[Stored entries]
= = = =
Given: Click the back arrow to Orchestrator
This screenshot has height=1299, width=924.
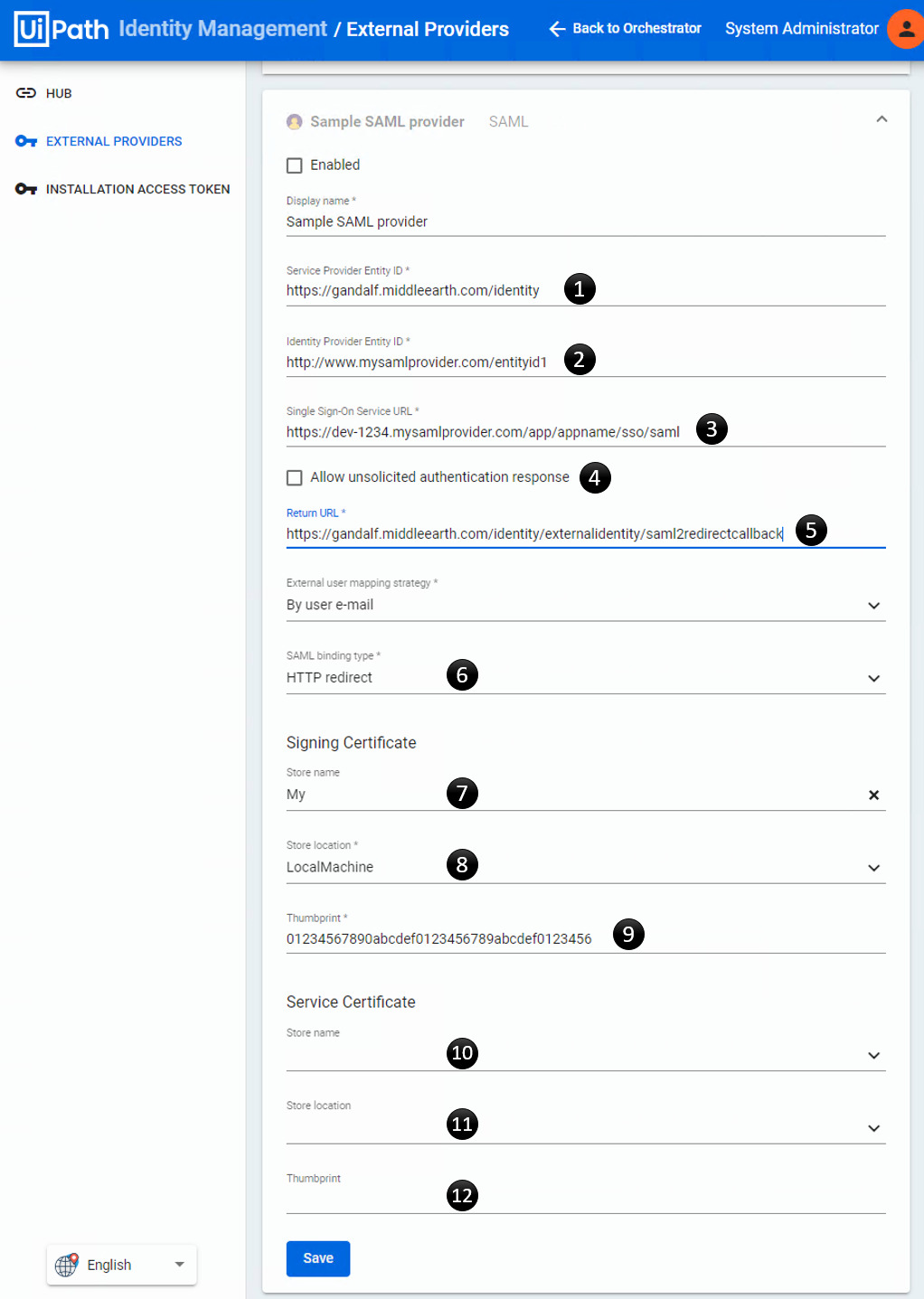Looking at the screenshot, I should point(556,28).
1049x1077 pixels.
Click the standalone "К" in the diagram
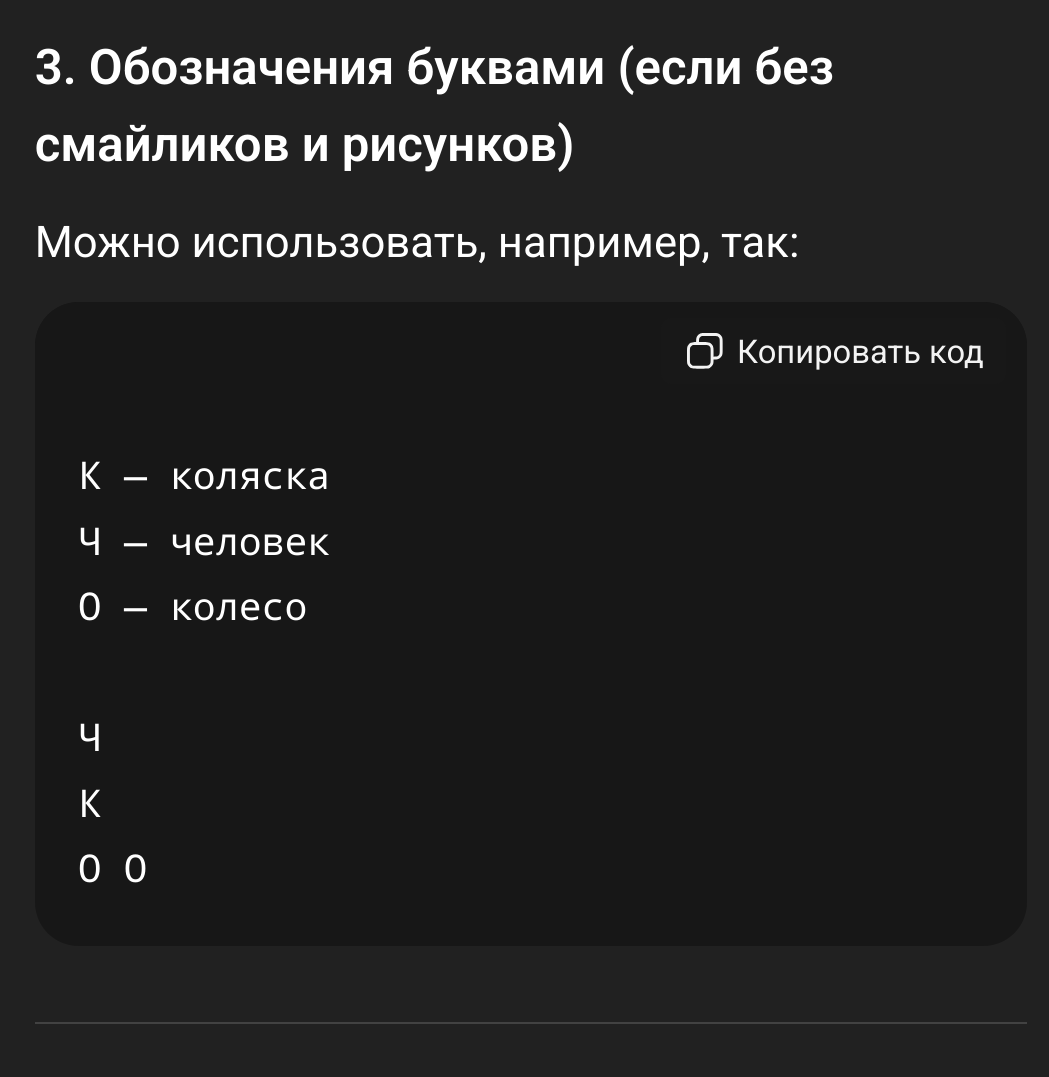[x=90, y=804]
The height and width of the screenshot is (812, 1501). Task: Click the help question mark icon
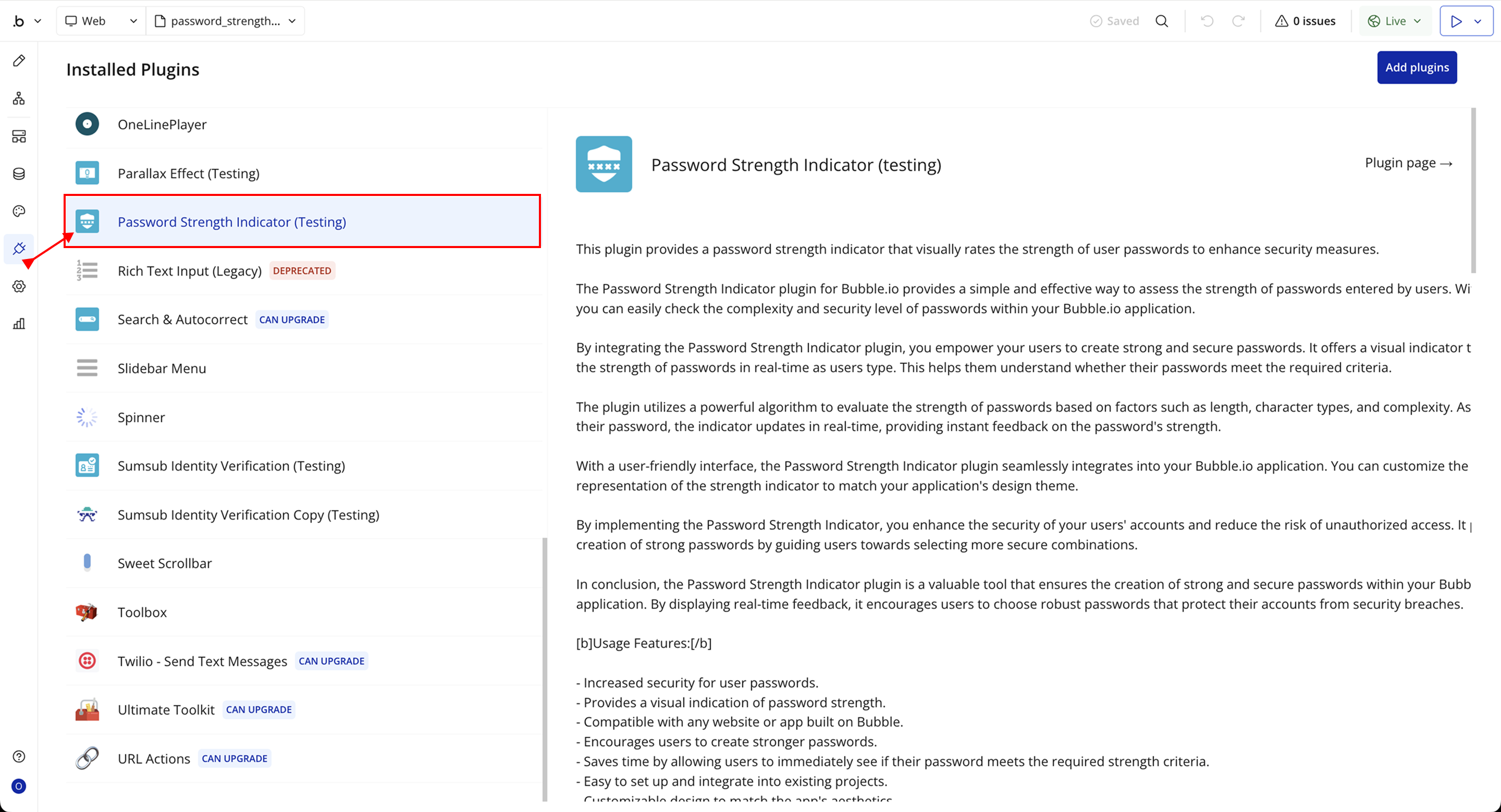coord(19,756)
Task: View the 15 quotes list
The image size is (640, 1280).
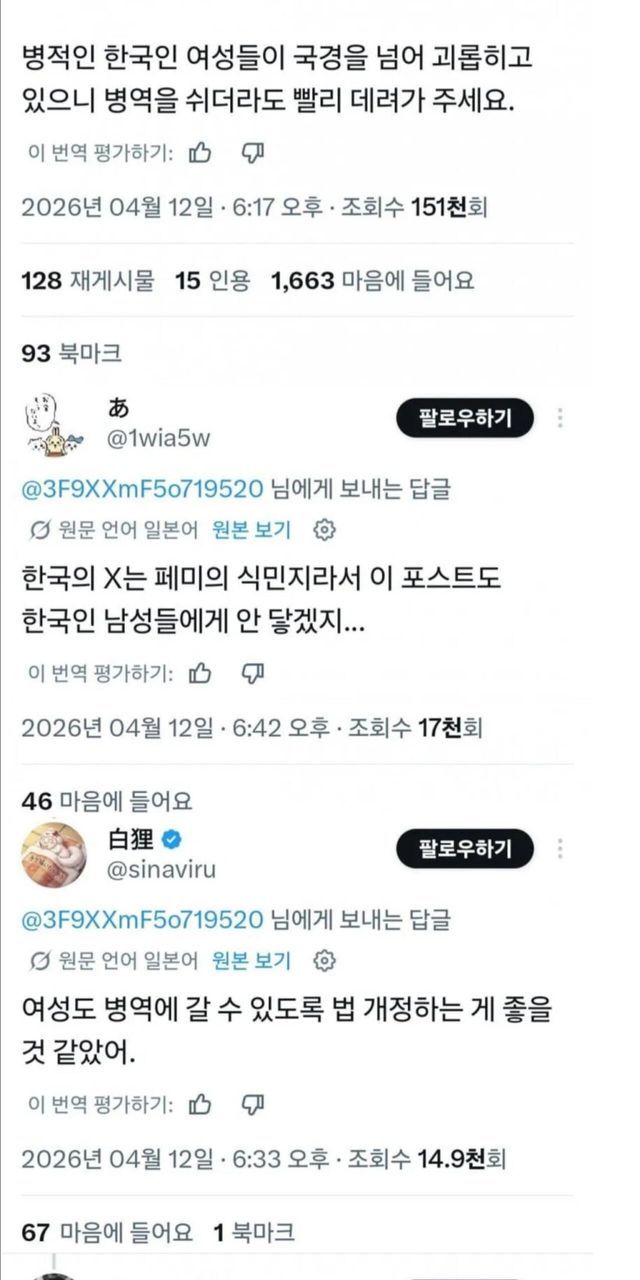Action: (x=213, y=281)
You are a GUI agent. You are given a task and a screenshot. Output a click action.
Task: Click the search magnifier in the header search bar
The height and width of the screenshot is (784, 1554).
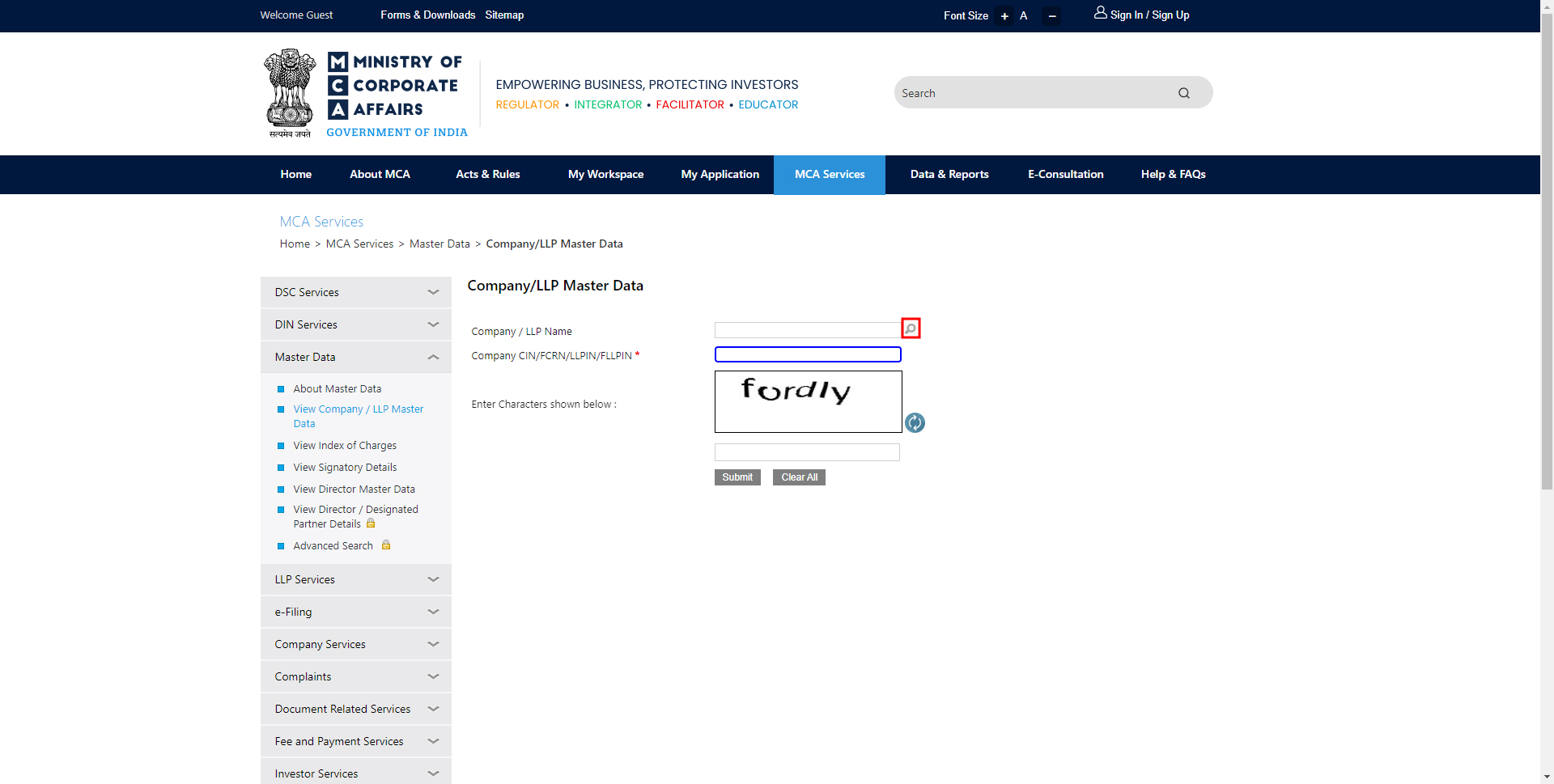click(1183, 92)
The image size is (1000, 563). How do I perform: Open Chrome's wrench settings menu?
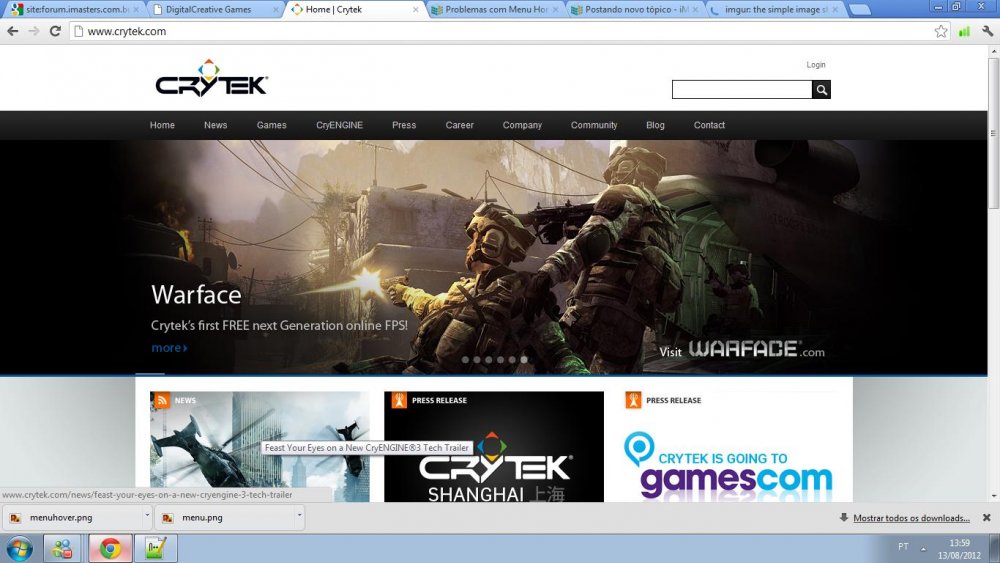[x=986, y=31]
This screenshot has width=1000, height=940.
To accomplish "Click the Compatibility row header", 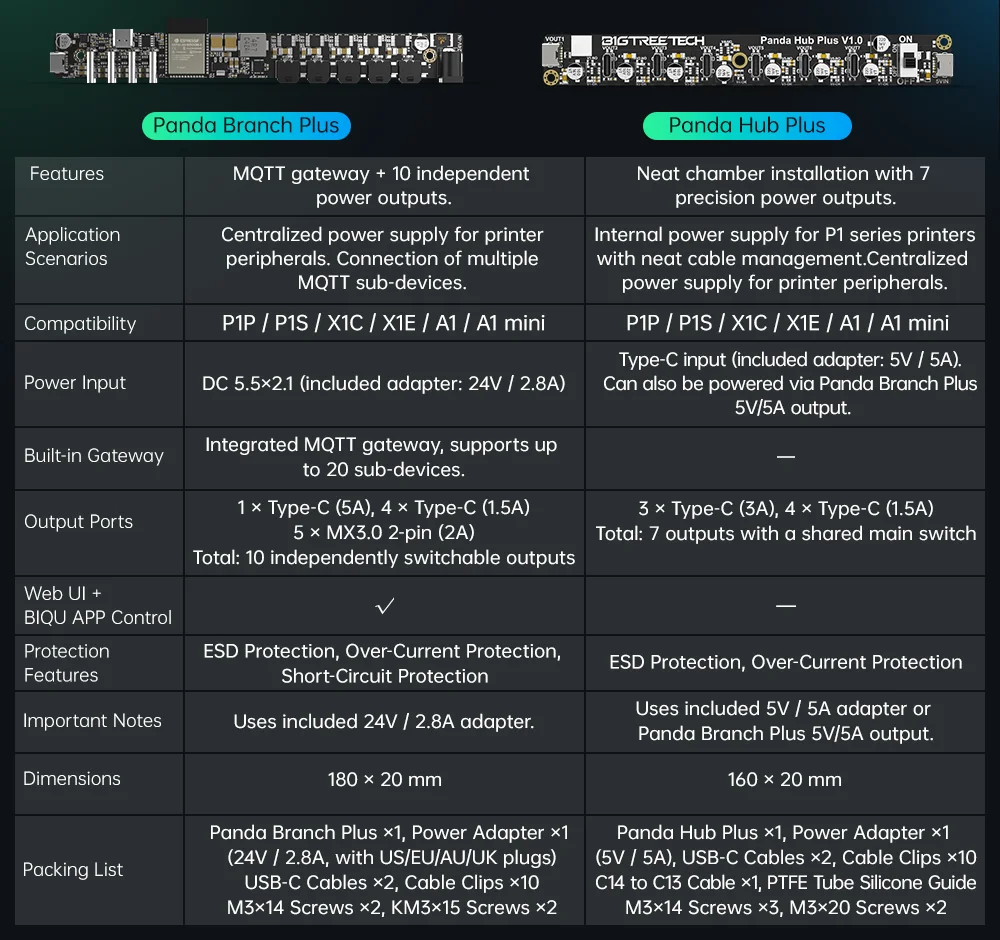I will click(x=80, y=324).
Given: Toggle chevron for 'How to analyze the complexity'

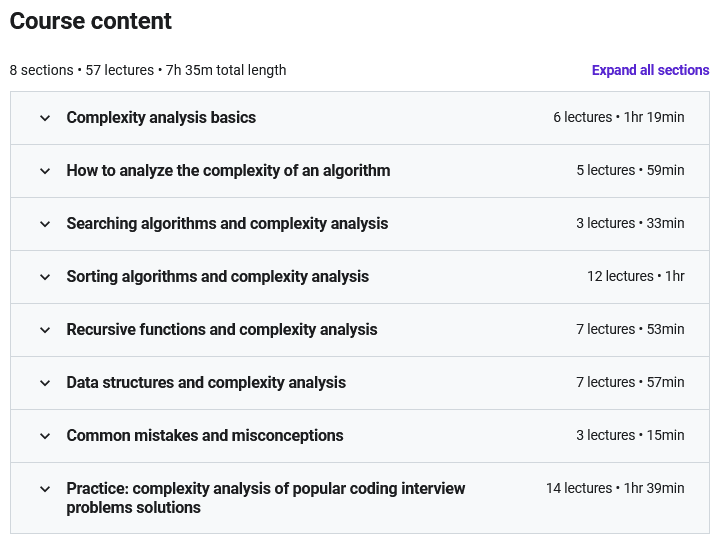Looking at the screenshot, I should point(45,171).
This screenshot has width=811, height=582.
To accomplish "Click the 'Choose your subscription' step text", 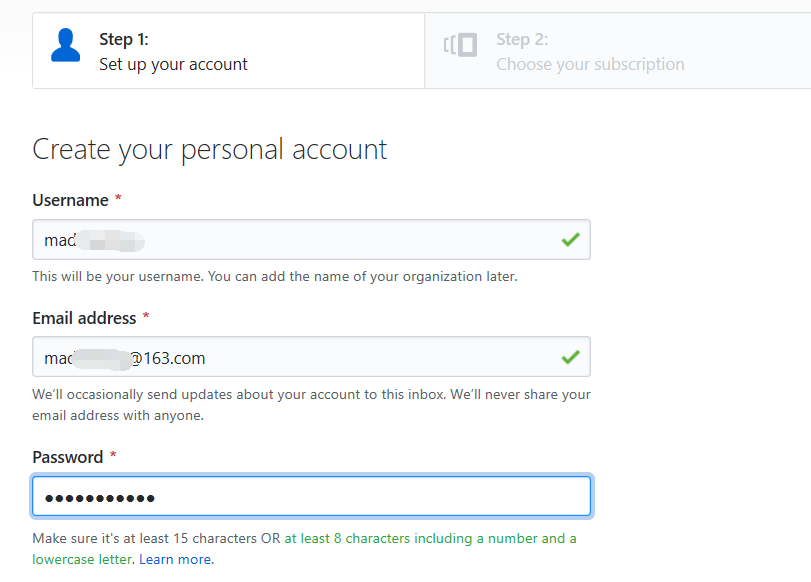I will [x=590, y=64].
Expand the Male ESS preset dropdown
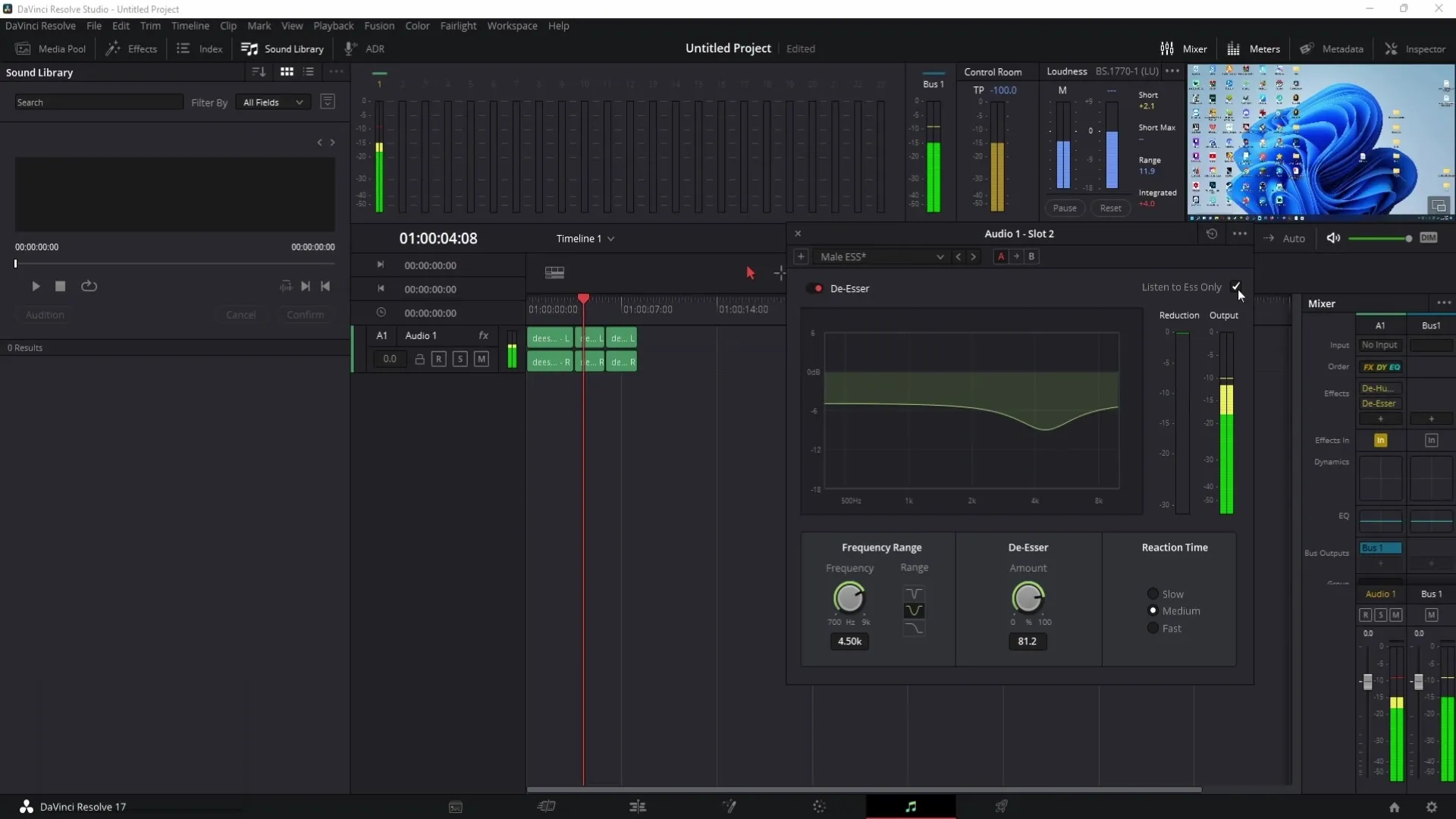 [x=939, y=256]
= = = =
Quote the material word for word, starting at the line containing "The height and width of the screenshot is (812, 1501)." and ending at the line containing "Action: (x=213, y=281)". Leave the pictures out.

The height and width of the screenshot is (812, 1501). Task: Click the help question mark icon
coord(19,756)
Task: View the 15 quotes list
The image size is (640, 1280).
Action: (x=213, y=281)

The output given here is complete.